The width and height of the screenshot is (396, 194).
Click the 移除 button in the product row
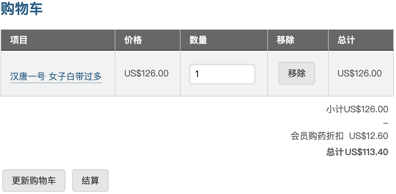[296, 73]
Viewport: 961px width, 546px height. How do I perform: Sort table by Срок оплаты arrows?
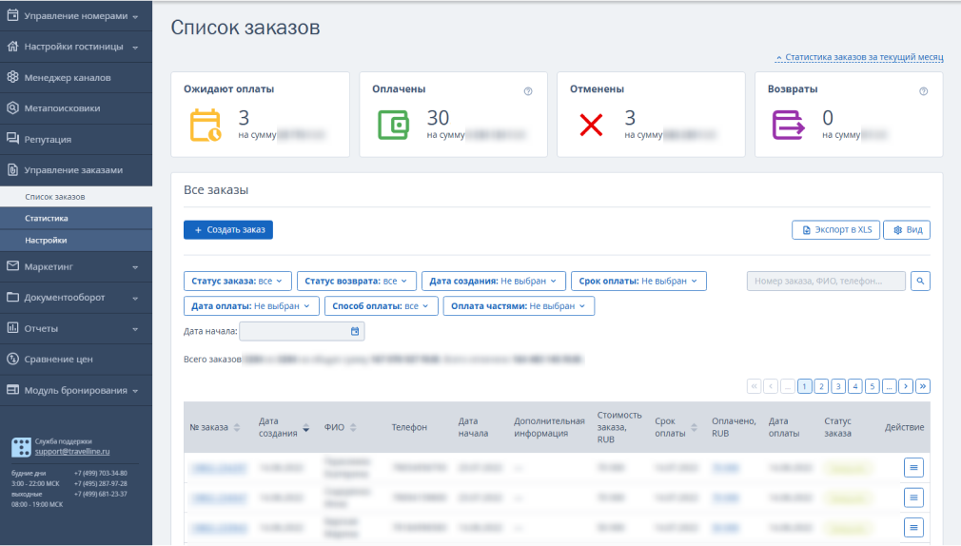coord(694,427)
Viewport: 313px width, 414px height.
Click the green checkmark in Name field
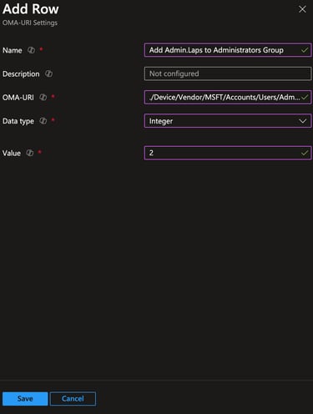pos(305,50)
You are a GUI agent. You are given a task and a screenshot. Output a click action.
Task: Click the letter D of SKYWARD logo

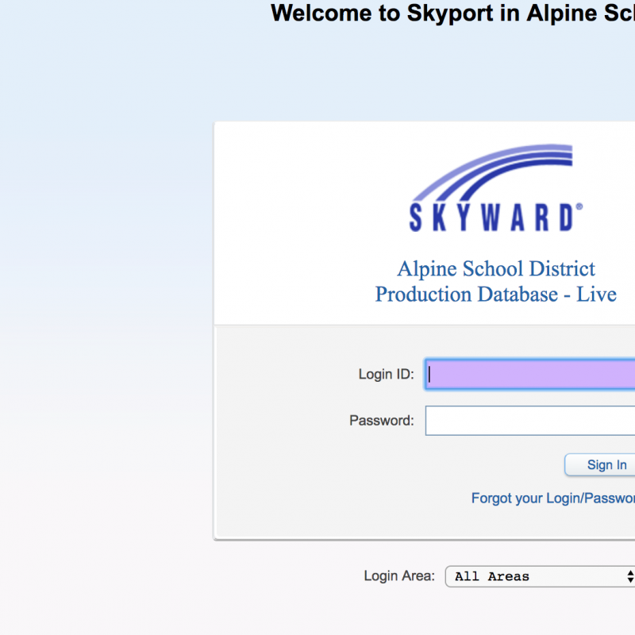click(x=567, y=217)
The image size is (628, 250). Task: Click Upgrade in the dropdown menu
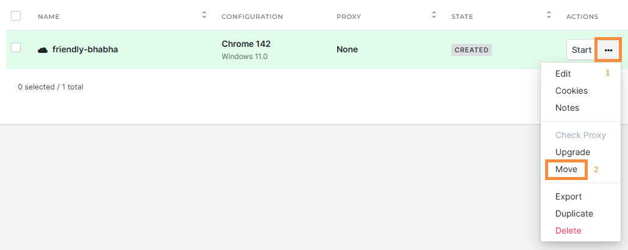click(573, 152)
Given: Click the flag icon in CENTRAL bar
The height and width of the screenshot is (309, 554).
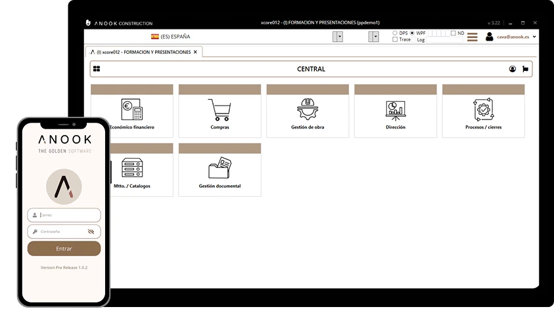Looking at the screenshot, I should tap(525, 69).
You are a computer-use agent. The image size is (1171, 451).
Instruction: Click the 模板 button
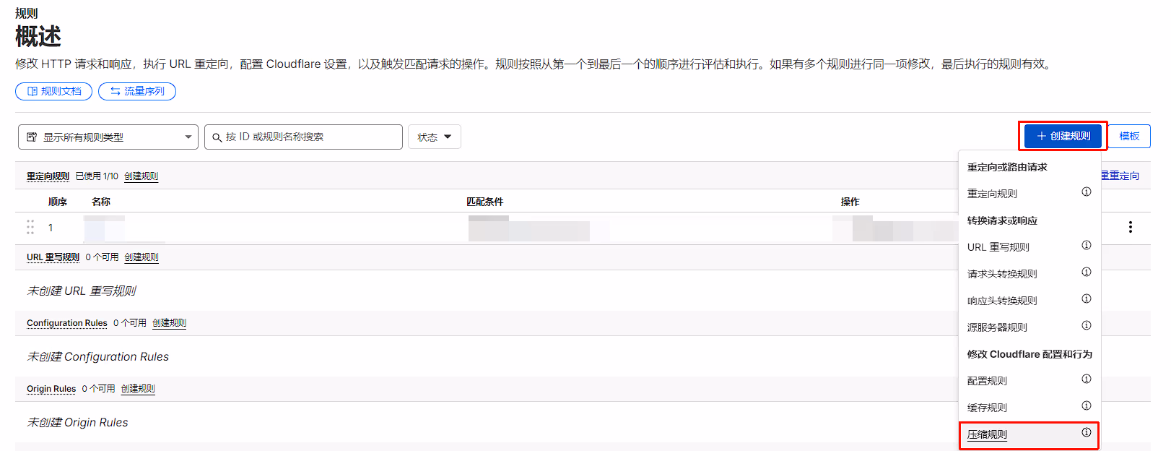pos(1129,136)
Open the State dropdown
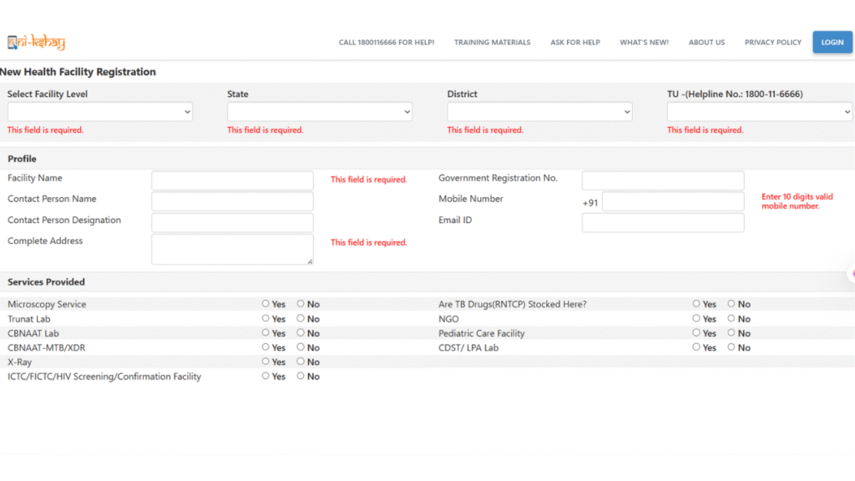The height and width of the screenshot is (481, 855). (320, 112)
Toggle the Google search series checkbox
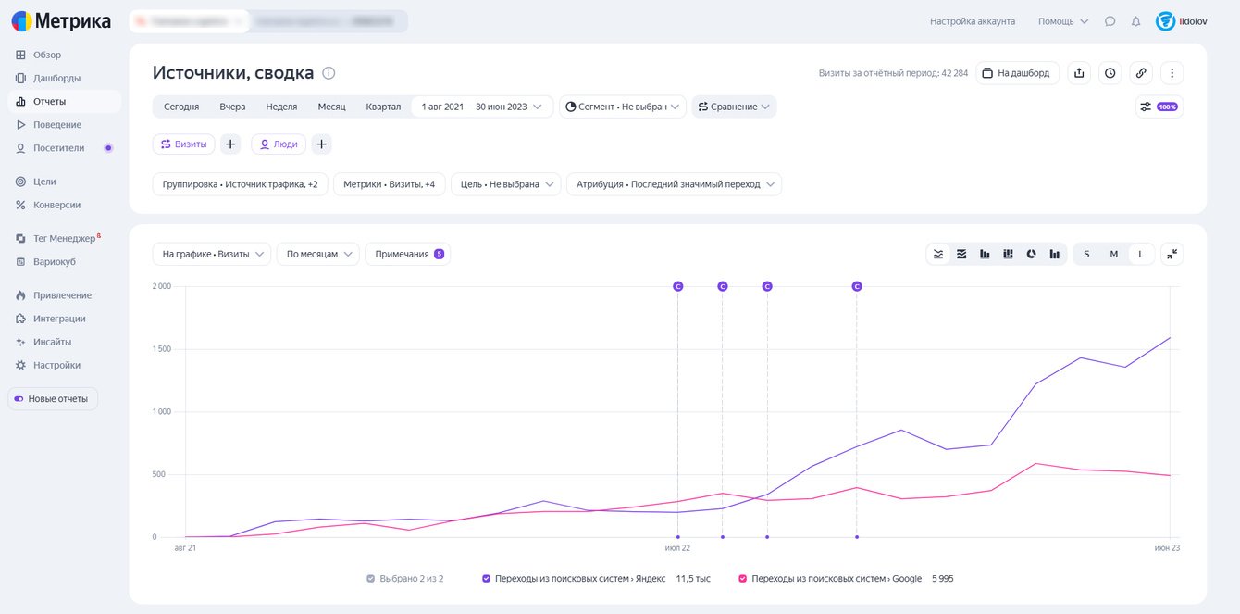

#####

- About this exercise -
Your task is to copy each line of the listing that holds the word "agent".

- Task result -
You are a GUI agent. You are given a task and a screenshot. Output a click action.
You are a computer-use agent. The image size is (1171, 451).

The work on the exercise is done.